Tasikmalaya, informasipublik.co.id 17 Juli 2025 — Pemerintah Kabupaten Tasikmalaya bekerja sama dengan Badan Amil Zakat Nasional (BAZNAS) Kabupaten Tasikmalaya menggelar evakuasi massal pasien jiwa berat yang terpusat di Kompleks Islamic Center Kabupaten Tasikmalaya. Kegiatan ini merupakan bagian dari upaya pemulihan kesehatan mental masyarakat sekaligus penanganan kasus pemasungan yang masih terjadi di sejumlah wilayah.
Evakuasi dilaksanakan secara bertahap dengan melibatkan unsur Dinas Kesehatan, Dinas Sosial, TNI-Polri, relawan kesehatan jiwa, dan dukungan penuh dari BAZNAS. Sebanyak 24 pasien jiwa berat dari berbagai kecamatan berhasil dikumpulkan dan ditangani di lokasi sebelum dirujuk ke fasilitas kesehatan jiwa untuk penanganan lebih lanjut.
Ketua BAZNAS Kabupaten Tasikmalaya, Ir.H. Eddy Abdul Somadi,M.P menyampaikan bahwa kegiatan ini merupakan bagian dari program Tasik Peduli dan Tasik Sehat yang menggunakan dana zakat untuk membantu kalangan rentan, termasuk penderita gangguan jiwa berat.

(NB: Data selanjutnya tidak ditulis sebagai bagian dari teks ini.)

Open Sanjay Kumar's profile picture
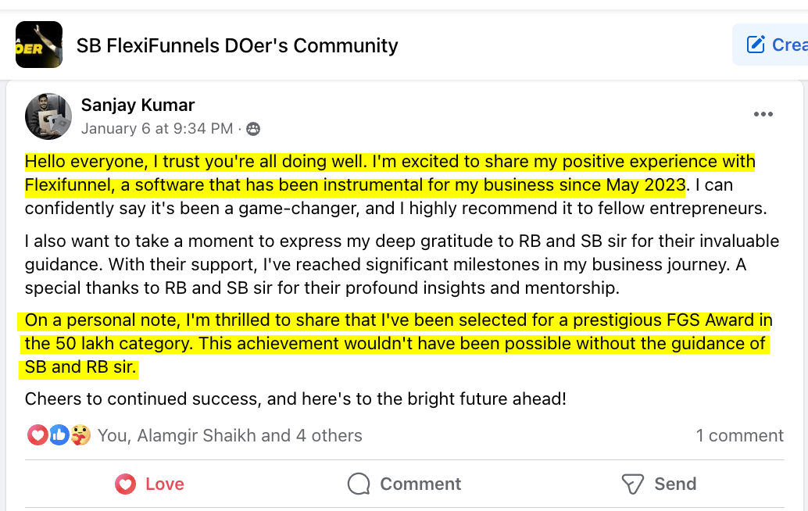Image resolution: width=808 pixels, height=511 pixels. pyautogui.click(x=48, y=116)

> “Islamic Center menjadi titik kumpul utama karena representatif dan strategis untuk proses evakuasi, asesmen, serta pelayanan awal. Kami berkomitmen mendukung penuh baik secara logistik maupun pendanaan,” ungkapnya.
Yuni Anggraeni,Salah satu orang tua dari Pasien anak bernama Irvan Maulana,Mengucapkan terimakasih kepada Pemkab Tasikmalaya,BAZNAS Kab Tasik dan Puskesmas Ciawi yang di Wakili oleh Bapak Wahyu, yang mana program ini sangat membantu dan meringankan Kel yang mengalami Gangguan ke jiwaan agar dapat di obati di RS yang sudah ditunjuk oleh Program Pemda Tasikmalaya.

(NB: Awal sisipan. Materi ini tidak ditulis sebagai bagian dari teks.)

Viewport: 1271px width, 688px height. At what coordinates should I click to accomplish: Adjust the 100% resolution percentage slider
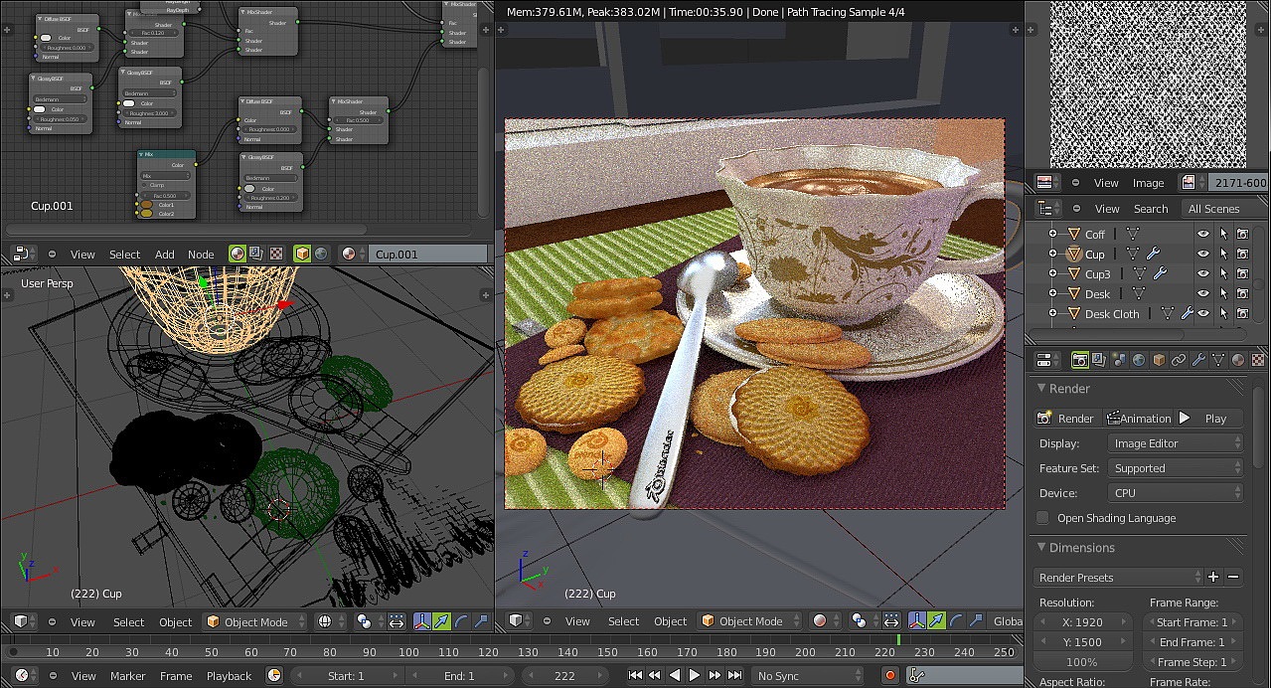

Sementara itu, Kepala Dinas Kesehatan Kabupaten Tasikmalaya, dr. Rina Suryani, menegaskan bahwa kegiatan ini juga menjadi bagian dari komitmen daerah menuju Tasikmalaya Bebas Pasung, sejalan dengan program nasional.
> “Banyak pasien yang selama ini dikurung atau dipasung karena keterbatasan ekonomi dan minimnya pemahaman keluarga. Dengan kolaborasi lintas sektor ini, kita ingin mengembalikan martabat mereka sebagai manusia,” jelas dr. Rina.
Pasien yang dievakuasi menjalani pemeriksaan medis dan observasi awal di Islamic Center sebelum dirujuk ke Rumah Sakit Jiwa dan panti rehabilitasi di wilayah Jawa Barat. Kegiatan ini juga dirangkaikan dengan edukasi kepada masyarakat tentang pentingnya penanganan ODGJ secara manusiawi dan berkelanjutan.
Pemerintah daerah mengajak masyarakat untuk turut berperan aktif dalam pelaporan dan pendampingan pasien jiwa berat di lingkungan masing-masing, guna menciptakan Kabupaten Tasikmalaya yang lebih sehat, inklusif, dan berkeadilan sosial.